Because concrete_struct
is another struct
, that contains functions looking like a constructor and a virtual destructor, and because I read elsewhere that classes in C++ are actually struct
with public members by default, I guess that this is the way of doing inheritance with struct
in C (because it is the C standard...).
Is this correct?
It is C++ syntax and equivalent to this:
class texmacs_input_rep : public concrete_struct {
public:
...
};
This is the normal syntax for inheritance of classes, here texmacs_input_rep
is inherited from concrete_struct
.
The C-Standard you linked to defines (6.7.2.1):
struct-or-union-specifier: struct-or-union identifieropt { struct-declaration-list } struct-or-union identifier struct-or-union: struct union
So according to C it must be struct
, followed by an optional identifer, followed by {
. Or only struct
followed by an identifer (a forward declaration). In neither case there is room for an additional : ...
in there.
The :
mentioned later in that paragraph of the standard is about bit-field widths, like this;
struct foo {
unsigned a : 4;
unsigned b : 3;
};
Here a
and b
are only 4 and 3 bits wide, but that's different syntax than in the question.

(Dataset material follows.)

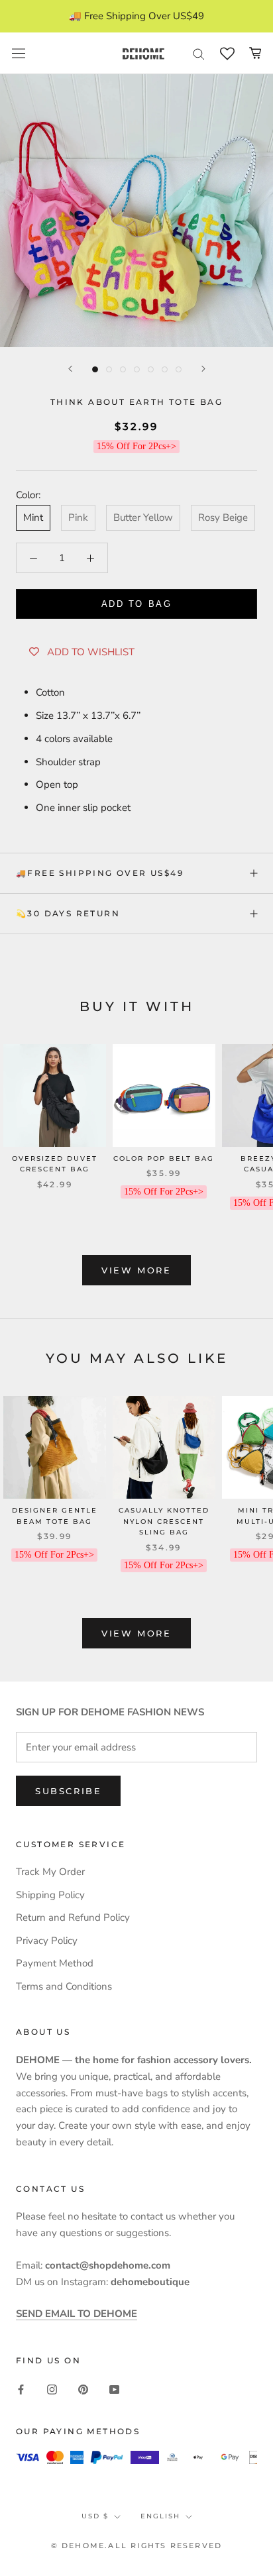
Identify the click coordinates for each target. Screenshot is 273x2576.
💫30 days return (68, 913)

GCC doesn't like it (in C mode of course).
And looking at the spec, I don't see that defined at page 113 (6.7.2.1), it says :
struct-declarator:
declarator
declarator_opt : constant-expression
which is the syntax for bitfields like this :
struct blah {
int a : 4;
int b : 4;
};
So in summary: this is not C, it's C++ and it's inheritance like class inheritance.